The album (also produced by Delfeayo Marsalis) marks the debut of the band's new rhythm section and heralds the arrival of Baltimore pianist Cyrus Chestnut. Since Blanchard and Harrison are veterans of Art Blakey's Jazz Messengers (as are the Marsalises), it's only natural for them to look for pianists who can swing with authority. Chestnut clearly fills the bill. He not only displays great power on tunes such as "Endicott" and the aptly titled "Slam," but in his quieter moments, say on "God Bless the Child," his playing is subtly inventive.

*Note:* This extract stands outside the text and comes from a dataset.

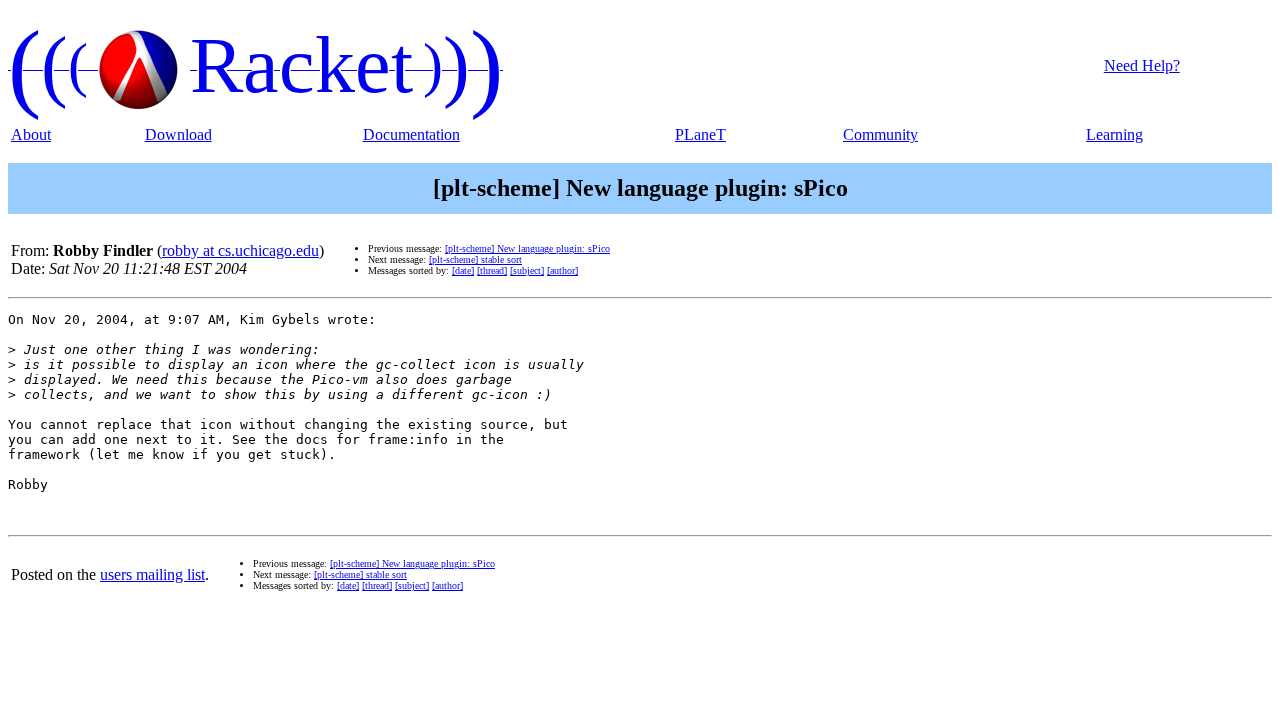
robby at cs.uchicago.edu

Still, tune for tune, "Crystal Stair" isn't as strong as the band's last album, "Nascence." For one thing, the original melodies aren't quite as appealing. But as composers Harrison and Blanchard clearly haven't lost their knack for emphasizing their individual (and sharply contrasting) strengths as soloists. If nothing else, the skittish "Neoclassicism," with its darting melodic and harmonic exchanges, demonstrates that. Moreover, the brash, breathless arrangement of "Softly, as in a Morning Sunrise" is as exciting as anything the duo has ever recorded.

'Harry Connick Jr.'

Finally, "Harry Connick Jr." (Columbia BFC 40702) is both a name to remember and an album to hear. It's the work of a 19-year-old New Orleans native who has a delightfully idiosyncratic piano style. His stride arrangement of "Love Is Here to Stay," for example, is at once charmingly old-fashioned and totally unpredictable, thanks to its unexpected dissonances and rhythmic suspensions. His own tunes often have a pensive, airy quality, and yet when Connick joins bassist Ron Carter on Thelonious Monk's "I Mean You," he swings with percussive force. Clearly, Monk and the late R&B pianist James Booker have left their stamp on Connick, but these performances aren't nearly as derivative as they are refreshing.